Weil wir beide ja am nächsten Tag arbeiten müssen, legen wir uns gegen 23 Uhr in unseren Schlafsack. Es ist eine sehr laue, fast schwüle Nacht mit bedecktem Himmel. Es dauert überhaupt nicht lange und ich schlafe zufrieden über den Fangerfolg ein. Mein Plan ist aufgegangen und das ist eine sehr wertvolle Erfahrung.
Soweit ich mich jetzt noch erinnern kann …
habe ich in dieser Nacht gar nix geträumt und ich hätte auch überhaupt nix dagegen gehabt, durchschlafen zu können. Aber zum schlafen gehe ich nicht fischen. Irgendwann schrecke ich auf – das war ein Glöckchen. Ich setze mich auf den Rand meiner Liege und überlege gerade, ob ich das nur geträumt habe.
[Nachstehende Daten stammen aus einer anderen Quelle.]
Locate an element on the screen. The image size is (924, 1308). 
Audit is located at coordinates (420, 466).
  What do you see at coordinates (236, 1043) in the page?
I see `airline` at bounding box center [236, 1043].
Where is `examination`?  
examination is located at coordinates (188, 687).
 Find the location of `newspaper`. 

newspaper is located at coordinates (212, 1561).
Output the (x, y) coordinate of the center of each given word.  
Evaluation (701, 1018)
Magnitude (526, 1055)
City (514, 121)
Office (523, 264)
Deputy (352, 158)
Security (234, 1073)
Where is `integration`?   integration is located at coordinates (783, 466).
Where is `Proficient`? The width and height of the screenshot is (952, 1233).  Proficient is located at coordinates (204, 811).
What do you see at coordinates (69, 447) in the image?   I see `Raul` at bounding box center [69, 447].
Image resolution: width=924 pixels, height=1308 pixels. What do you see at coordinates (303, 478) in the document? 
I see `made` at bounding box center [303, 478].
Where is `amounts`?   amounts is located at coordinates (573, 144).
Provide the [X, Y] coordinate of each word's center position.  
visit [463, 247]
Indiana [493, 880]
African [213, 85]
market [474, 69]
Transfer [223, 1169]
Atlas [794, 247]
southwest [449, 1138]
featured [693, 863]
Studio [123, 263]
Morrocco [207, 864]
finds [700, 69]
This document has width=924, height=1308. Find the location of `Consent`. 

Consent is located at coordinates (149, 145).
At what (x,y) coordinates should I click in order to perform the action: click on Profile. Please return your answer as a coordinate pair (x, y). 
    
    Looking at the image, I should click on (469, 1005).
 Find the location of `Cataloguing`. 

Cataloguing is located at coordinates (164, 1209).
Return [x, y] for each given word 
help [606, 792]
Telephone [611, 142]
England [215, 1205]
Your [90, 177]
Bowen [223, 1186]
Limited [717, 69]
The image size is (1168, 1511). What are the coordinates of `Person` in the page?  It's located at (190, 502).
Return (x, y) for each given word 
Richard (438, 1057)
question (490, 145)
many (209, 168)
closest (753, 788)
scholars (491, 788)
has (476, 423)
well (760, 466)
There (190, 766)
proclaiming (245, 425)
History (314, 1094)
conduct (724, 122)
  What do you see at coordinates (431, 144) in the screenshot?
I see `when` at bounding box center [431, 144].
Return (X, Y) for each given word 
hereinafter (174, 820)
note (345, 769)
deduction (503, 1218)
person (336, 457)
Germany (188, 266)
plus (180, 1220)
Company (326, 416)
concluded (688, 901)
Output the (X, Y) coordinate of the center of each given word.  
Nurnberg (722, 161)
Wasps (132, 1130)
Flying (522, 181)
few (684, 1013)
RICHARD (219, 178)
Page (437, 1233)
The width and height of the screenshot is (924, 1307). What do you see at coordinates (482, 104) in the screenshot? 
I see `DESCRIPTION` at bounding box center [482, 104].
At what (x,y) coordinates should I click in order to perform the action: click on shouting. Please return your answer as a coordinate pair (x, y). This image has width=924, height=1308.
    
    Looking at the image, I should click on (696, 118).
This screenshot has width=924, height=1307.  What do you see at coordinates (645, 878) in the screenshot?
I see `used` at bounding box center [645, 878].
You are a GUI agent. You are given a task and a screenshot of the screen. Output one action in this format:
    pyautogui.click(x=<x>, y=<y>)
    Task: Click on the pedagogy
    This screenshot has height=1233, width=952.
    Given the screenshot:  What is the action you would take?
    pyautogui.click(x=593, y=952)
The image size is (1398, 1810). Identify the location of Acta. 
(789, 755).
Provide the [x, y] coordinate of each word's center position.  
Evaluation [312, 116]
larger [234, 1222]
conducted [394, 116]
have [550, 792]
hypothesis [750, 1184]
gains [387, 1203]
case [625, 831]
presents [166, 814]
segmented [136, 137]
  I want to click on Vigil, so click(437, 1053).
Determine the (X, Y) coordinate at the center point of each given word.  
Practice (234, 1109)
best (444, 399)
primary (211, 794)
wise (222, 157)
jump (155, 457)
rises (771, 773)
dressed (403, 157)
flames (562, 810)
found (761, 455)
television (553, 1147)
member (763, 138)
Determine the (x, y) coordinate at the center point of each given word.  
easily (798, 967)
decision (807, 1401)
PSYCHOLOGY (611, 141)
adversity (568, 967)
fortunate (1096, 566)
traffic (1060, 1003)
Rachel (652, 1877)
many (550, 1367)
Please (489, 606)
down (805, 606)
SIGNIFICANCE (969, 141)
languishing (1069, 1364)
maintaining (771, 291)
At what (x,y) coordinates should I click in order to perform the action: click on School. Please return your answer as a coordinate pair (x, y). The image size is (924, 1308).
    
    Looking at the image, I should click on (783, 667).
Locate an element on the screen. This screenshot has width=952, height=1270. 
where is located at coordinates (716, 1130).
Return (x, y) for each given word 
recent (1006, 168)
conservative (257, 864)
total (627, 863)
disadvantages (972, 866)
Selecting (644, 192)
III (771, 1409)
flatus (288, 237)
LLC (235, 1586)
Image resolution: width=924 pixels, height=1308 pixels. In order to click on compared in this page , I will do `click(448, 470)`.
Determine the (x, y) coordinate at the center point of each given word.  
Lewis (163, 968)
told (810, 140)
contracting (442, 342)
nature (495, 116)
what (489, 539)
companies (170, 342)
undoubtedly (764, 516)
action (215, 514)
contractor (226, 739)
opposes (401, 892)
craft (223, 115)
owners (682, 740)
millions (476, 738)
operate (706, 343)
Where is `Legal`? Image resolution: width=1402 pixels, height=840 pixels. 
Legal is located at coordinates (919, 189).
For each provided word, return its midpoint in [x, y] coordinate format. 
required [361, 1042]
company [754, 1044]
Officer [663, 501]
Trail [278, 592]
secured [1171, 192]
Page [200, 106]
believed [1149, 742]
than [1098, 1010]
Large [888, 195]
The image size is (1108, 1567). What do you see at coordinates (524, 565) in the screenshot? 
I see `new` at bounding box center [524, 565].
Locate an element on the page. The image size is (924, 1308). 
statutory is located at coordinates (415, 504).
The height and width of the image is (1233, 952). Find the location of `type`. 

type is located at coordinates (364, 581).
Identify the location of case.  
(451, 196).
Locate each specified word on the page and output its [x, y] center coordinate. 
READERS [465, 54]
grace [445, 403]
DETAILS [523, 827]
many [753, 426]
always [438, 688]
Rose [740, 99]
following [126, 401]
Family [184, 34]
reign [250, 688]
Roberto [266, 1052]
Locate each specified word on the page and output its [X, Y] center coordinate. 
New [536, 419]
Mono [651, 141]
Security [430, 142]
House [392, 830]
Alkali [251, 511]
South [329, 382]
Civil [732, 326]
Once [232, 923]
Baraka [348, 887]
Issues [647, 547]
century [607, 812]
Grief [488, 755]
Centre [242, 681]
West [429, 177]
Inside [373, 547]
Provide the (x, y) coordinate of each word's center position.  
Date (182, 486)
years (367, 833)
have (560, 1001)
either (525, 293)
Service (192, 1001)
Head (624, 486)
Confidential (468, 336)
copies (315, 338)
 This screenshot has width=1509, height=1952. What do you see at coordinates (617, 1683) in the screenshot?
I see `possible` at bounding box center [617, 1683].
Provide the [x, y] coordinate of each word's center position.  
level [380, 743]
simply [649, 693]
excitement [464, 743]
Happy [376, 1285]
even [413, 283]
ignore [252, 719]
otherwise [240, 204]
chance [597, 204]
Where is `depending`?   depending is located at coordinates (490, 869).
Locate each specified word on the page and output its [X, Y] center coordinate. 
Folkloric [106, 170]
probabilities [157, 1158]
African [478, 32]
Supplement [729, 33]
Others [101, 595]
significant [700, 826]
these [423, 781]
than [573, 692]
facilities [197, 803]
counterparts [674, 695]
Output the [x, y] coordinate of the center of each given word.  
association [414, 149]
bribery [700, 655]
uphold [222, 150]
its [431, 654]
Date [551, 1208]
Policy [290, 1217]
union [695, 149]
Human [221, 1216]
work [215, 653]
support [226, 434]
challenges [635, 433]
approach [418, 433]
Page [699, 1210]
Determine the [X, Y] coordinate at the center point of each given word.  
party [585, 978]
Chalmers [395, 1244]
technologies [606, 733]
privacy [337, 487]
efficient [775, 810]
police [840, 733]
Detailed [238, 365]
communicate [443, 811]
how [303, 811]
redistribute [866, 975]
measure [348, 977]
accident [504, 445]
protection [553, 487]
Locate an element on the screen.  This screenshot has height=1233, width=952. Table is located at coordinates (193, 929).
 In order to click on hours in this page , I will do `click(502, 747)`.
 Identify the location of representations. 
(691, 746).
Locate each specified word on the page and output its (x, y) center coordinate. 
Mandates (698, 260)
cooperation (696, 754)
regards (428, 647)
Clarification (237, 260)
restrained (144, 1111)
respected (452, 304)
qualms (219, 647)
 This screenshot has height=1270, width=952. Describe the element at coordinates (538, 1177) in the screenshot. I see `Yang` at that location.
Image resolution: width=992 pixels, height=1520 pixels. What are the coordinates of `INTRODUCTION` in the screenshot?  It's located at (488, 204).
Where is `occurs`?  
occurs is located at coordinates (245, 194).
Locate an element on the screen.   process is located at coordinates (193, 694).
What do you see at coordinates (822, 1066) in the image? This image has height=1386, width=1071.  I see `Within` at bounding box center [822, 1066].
In diesem Moment sehe ich das langsame Nachzittern meiner linken Rute. Sofort stehe ich auf und gehe zur Rute. Aber es passiert nix.
Die Schnur hat Spannung und alles ist ruhig. War vielleicht eine Fledermaus. Nach ein paar Minuten will ich gerade zurück zu meinem Bett gehen, als es erneut klingelt. Die Rute schlägt nach unten und ich schlage sofort an. Ein guter Fisch tobt da draußen und nimmt Schnur flussauf. Nach kurzer Zeit steht Patrick, bewaffnet mit seiner Kopflampe neben mir und beobachtet ungläubig das Treiben.
Auf einmal bemerke ich ein Gefühl …
dass mir in diesem Moment kein gutes Gefühl gibt. Die Schnur kracht über Holz. Der Fisch sitzt fest. Er ist durch einen ufernahen Baum geschwommen und es geht nicht mehr vor und nicht mehr zurück. So ein Mist. Patrick geht ins Boot und fährt flussauf zu meinem Fisch. Ich halte die Schnur stramm und noch bevor Patrick dort angekommen ist, merke ich zum Glück wieder konstanten Zug am anderen Ende der Schnur.
Der Fisch ist wieder frei. Nun tobt er flussab und ich bin wirklich sehr verwundert über so viel Power trotz des warmen und sauerstoffarmen Wassers. Irgendwann gelingt es Patrick, der ihm mit dem Boot hinterher gefahren war, ihn zu greifen. Was eine Aufregung. Aber zum Glück haben wir den Kampf gewonnen.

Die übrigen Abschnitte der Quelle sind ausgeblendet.